How to implement multi-tenant application with connection to Microsoft Entra ID (Azure AD)

We have a self-service multitenant application with tenants seperated by Auth0-organizations.
We now want to offer our customers to connect to their Entra-ID (Azure AD) for SSO.

In the first concept we thought about registering a Microsoft AD - connection for each single organization using home realm discovery to decide where to go during login (We planned to use the management-api to create new connections so that organizational admins are enabled to do the configuration on their own)

No I’m wondering if this is the correct way, since each customer would have to register an application on the Azure-side manually. Reading the Docs I came across the Microsoft Configuration for applications “Supported Account Types”. Here you could choose “Accounts in any organizational directory”.

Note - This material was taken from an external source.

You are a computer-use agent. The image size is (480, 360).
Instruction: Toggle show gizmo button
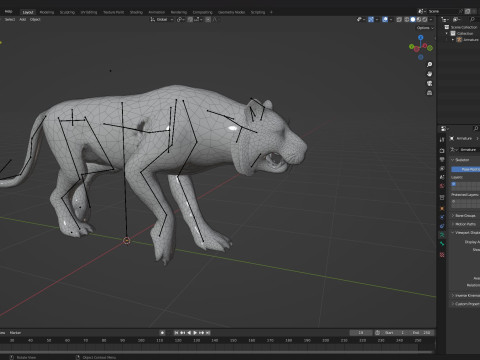[371, 19]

Could someone explain which way to choose:

  1. Each organization will have its own related Azure AD-connection in Auth0 and an app-registration with configuration “Accounts in this organizational directory only”

vs.

  1. The organizations use a shared Azure AD-connection in Auth0 and there is only one app-registration with configuration “Accounts in any organizational directory”

We also thought about bringing our App to the Microsoft Entra application gallery one day. I could imagine the decision above might have an impact on this goal.

help appreciated :slight_smile:

Related Docs:

Did you come to any conclusions? Also have the same question!

I would typically think your first option is the go to solution. Especially with home realm discovery being used.

However, I notice that you can add additional domains for the same Azure A/D Enterprise connection to match on for home realm discovery. Potentially allowing for 1 common enterprise connection + many Azure A/D tenant domains being matched on (if the Azure A/D app is configured to support any directory) for home realm discovery.

Would love to know if this is possible.